Times of loss, however, do shape us. It may be loss of something we loved, someone special, loss of a situation or loss of a dream, it shatters our security and leaves us with a mark of vulnerability. We then chose what to do with this mark, how it will influence us going forward. Sometimes this scar can seem overwhelming, there have been moments, thankfully fleeting, when living to endure more scars has seemed beyond my ability. Some marks scratch us so deep they light a fire, bestow upon us a gift, unwelcome but heavy with blessing. While some marks we bury, cover over and deny their existence, others we parade as badges of honour, magnets for sympathy, over shouted excuses. Time fades them all, lets our true selves develop and grow, we can’t be stopped, our shoots and leaves will break even the most robust concrete lid.
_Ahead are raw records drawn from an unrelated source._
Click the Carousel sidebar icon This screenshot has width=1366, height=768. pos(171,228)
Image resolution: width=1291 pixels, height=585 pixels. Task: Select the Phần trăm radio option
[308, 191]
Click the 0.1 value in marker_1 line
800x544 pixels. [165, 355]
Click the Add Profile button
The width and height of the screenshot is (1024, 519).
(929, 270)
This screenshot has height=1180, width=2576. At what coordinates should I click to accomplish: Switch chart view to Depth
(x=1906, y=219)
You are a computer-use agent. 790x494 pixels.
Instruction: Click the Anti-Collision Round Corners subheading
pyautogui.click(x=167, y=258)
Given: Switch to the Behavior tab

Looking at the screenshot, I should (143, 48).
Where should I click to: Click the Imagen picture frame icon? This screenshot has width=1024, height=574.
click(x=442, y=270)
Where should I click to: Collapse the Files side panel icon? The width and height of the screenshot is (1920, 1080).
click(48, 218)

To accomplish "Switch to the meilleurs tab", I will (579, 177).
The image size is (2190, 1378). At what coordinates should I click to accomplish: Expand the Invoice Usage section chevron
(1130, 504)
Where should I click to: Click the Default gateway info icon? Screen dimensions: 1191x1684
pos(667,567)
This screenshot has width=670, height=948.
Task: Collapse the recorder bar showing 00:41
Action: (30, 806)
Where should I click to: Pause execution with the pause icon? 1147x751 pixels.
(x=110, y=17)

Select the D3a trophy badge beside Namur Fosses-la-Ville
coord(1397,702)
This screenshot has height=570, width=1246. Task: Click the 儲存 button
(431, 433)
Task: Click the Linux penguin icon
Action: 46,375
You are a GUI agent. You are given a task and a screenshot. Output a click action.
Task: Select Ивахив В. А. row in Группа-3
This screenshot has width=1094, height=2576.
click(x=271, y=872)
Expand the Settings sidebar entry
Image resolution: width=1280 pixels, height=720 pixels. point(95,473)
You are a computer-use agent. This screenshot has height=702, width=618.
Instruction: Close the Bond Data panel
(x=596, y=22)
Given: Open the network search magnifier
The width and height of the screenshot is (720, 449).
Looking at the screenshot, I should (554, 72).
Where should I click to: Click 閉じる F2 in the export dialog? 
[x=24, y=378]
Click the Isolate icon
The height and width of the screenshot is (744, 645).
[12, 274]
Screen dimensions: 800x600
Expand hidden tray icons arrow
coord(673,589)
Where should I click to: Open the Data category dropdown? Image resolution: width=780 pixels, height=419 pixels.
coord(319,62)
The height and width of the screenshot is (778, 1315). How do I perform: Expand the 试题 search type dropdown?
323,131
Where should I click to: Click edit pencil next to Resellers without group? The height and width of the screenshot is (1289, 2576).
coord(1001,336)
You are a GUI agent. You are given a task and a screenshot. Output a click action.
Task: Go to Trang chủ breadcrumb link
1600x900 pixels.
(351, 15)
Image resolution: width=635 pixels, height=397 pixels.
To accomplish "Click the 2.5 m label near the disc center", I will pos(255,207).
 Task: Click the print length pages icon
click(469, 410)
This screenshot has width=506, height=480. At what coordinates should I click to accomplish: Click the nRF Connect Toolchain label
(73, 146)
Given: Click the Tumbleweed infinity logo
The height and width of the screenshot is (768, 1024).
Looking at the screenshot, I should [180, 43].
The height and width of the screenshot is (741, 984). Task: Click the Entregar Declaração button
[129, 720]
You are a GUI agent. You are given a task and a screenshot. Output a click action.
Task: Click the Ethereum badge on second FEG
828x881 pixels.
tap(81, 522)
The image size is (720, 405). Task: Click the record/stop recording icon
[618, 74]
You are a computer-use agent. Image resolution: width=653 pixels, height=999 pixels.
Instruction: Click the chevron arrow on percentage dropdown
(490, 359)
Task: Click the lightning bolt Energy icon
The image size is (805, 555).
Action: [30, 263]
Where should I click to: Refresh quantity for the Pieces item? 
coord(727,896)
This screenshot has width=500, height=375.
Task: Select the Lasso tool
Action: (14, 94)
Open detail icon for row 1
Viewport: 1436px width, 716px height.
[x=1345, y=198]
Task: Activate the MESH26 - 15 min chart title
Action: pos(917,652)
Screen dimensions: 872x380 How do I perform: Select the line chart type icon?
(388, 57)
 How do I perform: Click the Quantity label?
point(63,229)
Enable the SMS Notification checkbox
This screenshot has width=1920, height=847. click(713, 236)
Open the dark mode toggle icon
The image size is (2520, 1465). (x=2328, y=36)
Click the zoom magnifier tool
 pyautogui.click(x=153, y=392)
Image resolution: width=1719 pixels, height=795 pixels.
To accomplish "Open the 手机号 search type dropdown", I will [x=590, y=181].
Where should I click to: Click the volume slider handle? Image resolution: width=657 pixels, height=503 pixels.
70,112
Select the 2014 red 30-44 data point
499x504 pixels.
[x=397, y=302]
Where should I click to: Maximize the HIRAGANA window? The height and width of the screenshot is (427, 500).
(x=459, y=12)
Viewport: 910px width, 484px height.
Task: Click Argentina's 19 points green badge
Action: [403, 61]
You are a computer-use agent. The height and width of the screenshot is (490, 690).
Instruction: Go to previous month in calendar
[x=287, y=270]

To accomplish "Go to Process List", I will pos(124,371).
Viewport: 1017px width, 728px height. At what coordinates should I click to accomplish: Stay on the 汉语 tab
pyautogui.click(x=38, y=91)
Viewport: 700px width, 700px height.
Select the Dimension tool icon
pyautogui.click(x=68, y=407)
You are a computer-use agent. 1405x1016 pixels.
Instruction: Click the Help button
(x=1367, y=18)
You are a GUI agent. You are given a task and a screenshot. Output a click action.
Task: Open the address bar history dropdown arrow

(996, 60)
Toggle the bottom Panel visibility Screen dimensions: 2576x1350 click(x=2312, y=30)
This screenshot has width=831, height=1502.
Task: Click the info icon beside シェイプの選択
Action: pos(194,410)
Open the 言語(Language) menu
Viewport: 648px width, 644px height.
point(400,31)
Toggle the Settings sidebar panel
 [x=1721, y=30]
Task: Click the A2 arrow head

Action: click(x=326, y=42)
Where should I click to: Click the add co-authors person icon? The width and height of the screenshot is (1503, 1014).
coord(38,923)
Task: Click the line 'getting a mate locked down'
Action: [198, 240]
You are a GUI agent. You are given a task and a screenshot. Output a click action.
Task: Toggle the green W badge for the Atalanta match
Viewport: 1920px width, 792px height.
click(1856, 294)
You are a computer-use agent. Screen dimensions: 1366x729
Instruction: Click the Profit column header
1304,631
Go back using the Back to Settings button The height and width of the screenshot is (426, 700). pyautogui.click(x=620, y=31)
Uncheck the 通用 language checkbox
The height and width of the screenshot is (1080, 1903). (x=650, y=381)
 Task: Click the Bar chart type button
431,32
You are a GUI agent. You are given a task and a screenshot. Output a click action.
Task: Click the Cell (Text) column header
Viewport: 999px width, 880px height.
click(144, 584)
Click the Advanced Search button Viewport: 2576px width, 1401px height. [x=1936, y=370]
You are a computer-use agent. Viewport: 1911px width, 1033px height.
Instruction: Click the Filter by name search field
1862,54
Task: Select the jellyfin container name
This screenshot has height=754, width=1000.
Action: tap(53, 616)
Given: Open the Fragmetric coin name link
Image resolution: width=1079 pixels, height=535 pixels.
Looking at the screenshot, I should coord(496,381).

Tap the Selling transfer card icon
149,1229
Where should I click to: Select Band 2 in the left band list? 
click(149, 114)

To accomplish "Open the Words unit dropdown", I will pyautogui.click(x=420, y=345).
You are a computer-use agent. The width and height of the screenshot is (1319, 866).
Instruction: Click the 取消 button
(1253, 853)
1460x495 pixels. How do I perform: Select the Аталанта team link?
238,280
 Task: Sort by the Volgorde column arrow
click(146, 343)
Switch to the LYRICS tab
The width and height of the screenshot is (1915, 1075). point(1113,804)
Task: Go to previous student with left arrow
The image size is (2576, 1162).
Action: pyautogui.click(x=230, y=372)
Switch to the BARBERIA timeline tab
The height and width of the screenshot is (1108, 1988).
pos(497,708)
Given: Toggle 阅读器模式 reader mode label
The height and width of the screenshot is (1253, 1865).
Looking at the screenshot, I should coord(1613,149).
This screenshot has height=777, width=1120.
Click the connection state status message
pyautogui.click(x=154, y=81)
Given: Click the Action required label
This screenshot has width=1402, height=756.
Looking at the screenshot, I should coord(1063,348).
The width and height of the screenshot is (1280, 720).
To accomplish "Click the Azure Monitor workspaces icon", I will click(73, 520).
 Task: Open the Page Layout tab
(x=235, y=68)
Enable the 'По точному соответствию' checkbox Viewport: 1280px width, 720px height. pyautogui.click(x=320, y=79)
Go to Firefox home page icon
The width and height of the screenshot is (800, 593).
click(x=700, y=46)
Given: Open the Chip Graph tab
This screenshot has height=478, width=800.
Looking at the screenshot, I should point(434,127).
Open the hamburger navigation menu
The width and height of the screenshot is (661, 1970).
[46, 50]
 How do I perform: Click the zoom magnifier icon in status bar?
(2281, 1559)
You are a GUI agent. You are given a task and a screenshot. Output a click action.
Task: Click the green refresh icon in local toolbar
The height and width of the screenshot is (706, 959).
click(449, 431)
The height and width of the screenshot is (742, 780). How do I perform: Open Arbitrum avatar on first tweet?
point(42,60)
Who I am today is not who I was 8 years ago, 3 years ago, or even the blurry eyed new mother of one year ago. Who I am today is marked deeply by those times but not defined by them. My past roadmap is written on my heart, etched into my wrinkles and breathed into my blood – to deny it is to deny myself. Equally to live as if the journey is over, the map complete, is to deny the Kate of tomorrow, of next year, the Kate that will read this with wiser eyes a decade from now.

This time of year has always been a bit awkward for me – and in a sort of backwards way I’m glad. I’m glad I can still feel the lump in the throat, the wind that tugs towards the vacuum, the whisper of numbness, because it clarifies the laughter of my son, the love of my husband, the ever present need for something greater than I and the security of my odd little life.